Sede incierta, conversaciones no canceladas

Con Abu Dabi bajo amenaza, ambas partes están buscando alternativas. Zelenski se inclina por Ginebra u otra ciudad europea, argumentando que "la guerra está teniendo lugar en nuestro continente". Rusia, según se informa a través de intermediarios, ha indicado que Estambul podría funcionar como sustituto. Austria, el Vaticano y Turquía también se mencionaron como opciones de respaldo. Hasta el 3 de marzo no se había anunciado ninguna postergación formal.

La próxima ronda se basa en las sesiones anteriores en Ginebra y Abu Dabi, que arrojaron pocos avances visibles. Se espera que el equipo de Ucrania, liderado por el ministro de Defensa Rustem Umerov, se enfrente al enviado especial de Trump, Steve Witkoff, y a su equipo: los funcionarios estadounidenses que impulsan el esfuerzo de Washington por cerrar un acuerdo antes de que la guerra entre en su quinto año.

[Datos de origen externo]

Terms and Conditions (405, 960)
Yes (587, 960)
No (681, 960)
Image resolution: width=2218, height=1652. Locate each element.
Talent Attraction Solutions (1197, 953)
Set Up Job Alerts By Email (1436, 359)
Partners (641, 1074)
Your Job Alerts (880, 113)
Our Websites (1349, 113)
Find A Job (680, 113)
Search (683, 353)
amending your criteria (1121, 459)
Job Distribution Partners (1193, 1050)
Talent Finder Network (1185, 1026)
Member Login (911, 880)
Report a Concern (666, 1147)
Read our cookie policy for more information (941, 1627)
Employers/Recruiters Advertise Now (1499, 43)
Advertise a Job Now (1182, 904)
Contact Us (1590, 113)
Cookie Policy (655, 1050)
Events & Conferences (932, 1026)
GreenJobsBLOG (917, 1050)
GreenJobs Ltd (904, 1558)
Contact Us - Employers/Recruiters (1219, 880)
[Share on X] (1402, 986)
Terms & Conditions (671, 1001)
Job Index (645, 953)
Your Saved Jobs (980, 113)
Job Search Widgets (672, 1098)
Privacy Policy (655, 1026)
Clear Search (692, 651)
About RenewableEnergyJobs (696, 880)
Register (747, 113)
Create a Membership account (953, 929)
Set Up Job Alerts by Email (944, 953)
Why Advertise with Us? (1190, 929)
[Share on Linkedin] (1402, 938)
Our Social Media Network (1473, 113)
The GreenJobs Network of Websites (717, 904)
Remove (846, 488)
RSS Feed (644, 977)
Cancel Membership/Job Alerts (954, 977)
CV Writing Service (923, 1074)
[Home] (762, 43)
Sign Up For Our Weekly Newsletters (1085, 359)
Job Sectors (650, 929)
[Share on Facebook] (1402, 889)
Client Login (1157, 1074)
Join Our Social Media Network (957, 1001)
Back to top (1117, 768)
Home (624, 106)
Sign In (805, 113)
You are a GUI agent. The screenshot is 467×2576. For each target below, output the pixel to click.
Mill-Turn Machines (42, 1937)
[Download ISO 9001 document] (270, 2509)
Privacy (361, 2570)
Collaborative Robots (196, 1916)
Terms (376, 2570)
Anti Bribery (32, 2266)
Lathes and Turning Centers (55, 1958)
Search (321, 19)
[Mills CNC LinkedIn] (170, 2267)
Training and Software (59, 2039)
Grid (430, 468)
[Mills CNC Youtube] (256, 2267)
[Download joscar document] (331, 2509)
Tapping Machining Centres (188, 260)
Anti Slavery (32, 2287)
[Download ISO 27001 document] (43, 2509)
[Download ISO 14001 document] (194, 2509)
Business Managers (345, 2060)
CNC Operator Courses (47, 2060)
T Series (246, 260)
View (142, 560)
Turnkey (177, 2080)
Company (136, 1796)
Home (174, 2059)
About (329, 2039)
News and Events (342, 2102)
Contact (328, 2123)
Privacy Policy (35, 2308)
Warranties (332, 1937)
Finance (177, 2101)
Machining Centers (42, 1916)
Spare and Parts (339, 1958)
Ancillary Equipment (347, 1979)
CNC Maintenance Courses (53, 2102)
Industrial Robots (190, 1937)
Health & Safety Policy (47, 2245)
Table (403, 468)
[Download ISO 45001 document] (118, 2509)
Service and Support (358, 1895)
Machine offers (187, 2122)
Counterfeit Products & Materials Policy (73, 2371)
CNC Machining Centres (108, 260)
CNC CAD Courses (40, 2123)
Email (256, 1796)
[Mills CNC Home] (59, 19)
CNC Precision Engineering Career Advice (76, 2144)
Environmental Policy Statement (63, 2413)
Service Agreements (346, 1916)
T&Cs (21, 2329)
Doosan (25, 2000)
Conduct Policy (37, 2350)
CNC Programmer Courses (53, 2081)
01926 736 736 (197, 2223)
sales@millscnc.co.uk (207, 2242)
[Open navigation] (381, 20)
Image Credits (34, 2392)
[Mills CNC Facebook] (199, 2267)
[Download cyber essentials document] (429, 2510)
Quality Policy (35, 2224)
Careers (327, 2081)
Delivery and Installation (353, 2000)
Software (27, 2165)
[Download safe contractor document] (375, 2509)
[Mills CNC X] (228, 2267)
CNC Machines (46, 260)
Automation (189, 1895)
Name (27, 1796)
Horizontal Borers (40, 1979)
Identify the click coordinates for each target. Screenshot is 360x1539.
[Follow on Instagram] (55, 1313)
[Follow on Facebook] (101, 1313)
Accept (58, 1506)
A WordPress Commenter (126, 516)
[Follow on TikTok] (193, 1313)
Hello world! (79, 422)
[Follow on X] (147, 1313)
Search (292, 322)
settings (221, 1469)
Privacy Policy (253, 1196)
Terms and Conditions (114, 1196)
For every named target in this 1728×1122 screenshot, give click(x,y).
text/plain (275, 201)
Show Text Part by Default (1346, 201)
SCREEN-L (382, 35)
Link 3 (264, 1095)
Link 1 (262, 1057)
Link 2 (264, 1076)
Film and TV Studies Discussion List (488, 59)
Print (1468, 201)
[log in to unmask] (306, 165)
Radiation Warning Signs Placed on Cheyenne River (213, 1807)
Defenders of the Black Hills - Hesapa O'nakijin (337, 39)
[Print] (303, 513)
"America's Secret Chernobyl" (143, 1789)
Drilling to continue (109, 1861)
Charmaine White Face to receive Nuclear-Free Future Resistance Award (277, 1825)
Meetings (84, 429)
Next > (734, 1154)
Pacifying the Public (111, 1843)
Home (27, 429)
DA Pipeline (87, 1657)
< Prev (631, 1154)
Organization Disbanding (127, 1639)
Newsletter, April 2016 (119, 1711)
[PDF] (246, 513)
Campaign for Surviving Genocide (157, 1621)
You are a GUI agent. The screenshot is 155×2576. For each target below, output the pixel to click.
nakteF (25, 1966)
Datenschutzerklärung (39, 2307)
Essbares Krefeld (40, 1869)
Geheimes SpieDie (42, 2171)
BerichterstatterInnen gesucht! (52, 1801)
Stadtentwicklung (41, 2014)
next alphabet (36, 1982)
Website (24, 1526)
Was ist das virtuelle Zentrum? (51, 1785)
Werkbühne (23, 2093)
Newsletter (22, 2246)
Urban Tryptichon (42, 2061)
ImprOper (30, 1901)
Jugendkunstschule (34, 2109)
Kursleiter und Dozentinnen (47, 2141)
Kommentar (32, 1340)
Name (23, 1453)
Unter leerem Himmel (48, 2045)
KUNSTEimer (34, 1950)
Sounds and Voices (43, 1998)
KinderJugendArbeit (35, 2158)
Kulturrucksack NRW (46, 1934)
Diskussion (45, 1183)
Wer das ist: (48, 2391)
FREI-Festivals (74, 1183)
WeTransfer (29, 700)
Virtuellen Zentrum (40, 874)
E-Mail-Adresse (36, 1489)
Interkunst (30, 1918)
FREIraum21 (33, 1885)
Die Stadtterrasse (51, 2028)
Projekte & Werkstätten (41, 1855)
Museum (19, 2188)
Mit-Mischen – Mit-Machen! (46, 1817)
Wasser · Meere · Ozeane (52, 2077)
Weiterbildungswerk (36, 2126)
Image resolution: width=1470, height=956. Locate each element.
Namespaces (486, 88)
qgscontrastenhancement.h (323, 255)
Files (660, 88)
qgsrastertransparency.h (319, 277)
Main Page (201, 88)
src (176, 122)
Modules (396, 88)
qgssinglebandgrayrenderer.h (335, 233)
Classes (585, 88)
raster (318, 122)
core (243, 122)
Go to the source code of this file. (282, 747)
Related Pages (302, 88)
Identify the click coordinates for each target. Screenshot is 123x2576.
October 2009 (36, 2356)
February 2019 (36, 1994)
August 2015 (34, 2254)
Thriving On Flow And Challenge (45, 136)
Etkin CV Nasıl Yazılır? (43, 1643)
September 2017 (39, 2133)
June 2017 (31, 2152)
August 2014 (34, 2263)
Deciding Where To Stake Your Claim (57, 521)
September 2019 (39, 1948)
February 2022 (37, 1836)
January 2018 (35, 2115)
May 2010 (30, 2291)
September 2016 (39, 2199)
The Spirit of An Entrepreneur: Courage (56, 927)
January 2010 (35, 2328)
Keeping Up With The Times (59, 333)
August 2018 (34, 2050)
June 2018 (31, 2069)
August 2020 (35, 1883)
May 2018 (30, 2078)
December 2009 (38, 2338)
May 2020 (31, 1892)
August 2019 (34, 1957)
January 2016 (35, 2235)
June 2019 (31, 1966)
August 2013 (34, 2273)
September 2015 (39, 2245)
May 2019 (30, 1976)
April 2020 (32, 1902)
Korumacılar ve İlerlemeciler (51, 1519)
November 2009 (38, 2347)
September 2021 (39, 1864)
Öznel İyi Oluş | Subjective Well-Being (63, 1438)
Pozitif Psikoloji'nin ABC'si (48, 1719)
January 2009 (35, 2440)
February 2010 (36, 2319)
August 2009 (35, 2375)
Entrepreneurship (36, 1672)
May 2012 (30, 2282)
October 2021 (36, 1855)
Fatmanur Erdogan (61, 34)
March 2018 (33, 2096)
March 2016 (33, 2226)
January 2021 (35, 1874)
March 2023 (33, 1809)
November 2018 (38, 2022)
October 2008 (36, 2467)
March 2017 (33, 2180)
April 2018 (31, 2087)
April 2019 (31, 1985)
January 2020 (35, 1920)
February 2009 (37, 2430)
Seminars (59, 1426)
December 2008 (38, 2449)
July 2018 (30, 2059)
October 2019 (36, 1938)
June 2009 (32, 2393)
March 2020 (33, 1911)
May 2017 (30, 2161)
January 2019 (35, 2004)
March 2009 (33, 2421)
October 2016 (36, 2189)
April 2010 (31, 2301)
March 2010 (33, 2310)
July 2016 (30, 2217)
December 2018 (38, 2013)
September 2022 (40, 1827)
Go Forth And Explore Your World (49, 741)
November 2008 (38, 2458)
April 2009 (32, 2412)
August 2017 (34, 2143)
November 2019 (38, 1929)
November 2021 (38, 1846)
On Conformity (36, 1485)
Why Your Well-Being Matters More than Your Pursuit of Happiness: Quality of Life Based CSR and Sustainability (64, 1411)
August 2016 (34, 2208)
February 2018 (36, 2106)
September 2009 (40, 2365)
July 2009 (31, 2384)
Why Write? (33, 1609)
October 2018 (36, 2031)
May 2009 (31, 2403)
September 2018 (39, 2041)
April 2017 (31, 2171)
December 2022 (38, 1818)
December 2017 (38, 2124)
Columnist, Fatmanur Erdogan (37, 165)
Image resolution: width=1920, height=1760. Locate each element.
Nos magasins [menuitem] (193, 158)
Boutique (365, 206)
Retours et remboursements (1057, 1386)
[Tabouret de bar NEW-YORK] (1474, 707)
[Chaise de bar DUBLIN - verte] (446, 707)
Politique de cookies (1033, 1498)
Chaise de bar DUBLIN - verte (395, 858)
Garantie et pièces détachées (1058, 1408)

El estancamiento del Donbás

El principal punto de fricción sigue siendo el destino del territorio no ocupado del Donbás. Rusia exige la retirada total de Ucrania de las provincias de Donetsk y Lugansk; Ucrania propone una congelación a lo largo de las líneas de contacto actuales. Para Moscú, el control total del Donbás es una condición previa para cualquier acuerdo. Para Zelenski, ceder la región es una línea roja declarada, tanto política como constitucionalmente.

Para complicar la posición de Kiev, la administración Trump, según informes, ha vinculado sólidas garantías de seguridad, ampliamente comparables al Artículo 5 de la OTAN, a que Ucrania acepte primero un acuerdo territorial que implicaría la entrega del Donbás, según The Irish Times, citando a ocho personas familiarizadas con las negociaciones. La Casa Blanca negó los informes. Funcionarios ucranianos describieron el enfoque como una presión "de mano dura", aunque Washington ha ofrecido transferencias de armas adicionales como incentivo si Kiev cumple.

La ONU pide un alto el fuego: EE.UU. da un paso atrás

El 24 de febrero, cuarto aniversario de la invasión a gran escala de Rusia, la Asamblea General de la ONU adoptó una resolución exigiendo "un alto el fuego inmediato, total e incondicional". La votación fue de 107 a favor, 12 en contra y 51 abstenciones. Estados Unidos se abstuvo, argumentando que el texto corría el riesgo de "distraer de las negociaciones en curso", una señal de la preferencia de Washington por la diplomacia bilateral sobre la presión multilateral. Rusia, Bielorrusia, Corea del Norte e Irán votaron en contra de la medida.

El problema más espinoso: la verificación del alto el fuego

Incluso si los negociadores alcanzan un acuerdo marco sobre territorio y garantías de seguridad, los analistas señalan la supervisión del alto el fuego como el desafío técnicamente más exigente que aún no se ha abordado. Los acuerdos de Minsk de 2014-2015, el último intento importante de una pausa negociada, finalmente fracasaron en parte porque la supervisión nunca se aplicó de manera efectiva. Diseñar un mecanismo de verificación creíble para una línea de contacto que se extiende por cientos de kilómetros, incluidas las cuestiones de quién lo integra, bajo qué mandato y con qué autoridad para responder a las violaciones, sigue siendo un problema abierto en el centro del proceso de Abu Dabi.

Si las conversaciones de marzo siguen adelante, ya sea en el Golfo o en territorio europeo neutral, serán la ronda más trascendental hasta el momento. Zelenski también ha expresado su esperanza de un intercambio de prisioneros. La ventana para el progreso diplomático es estrecha; el costo del fracaso continuo, enorme.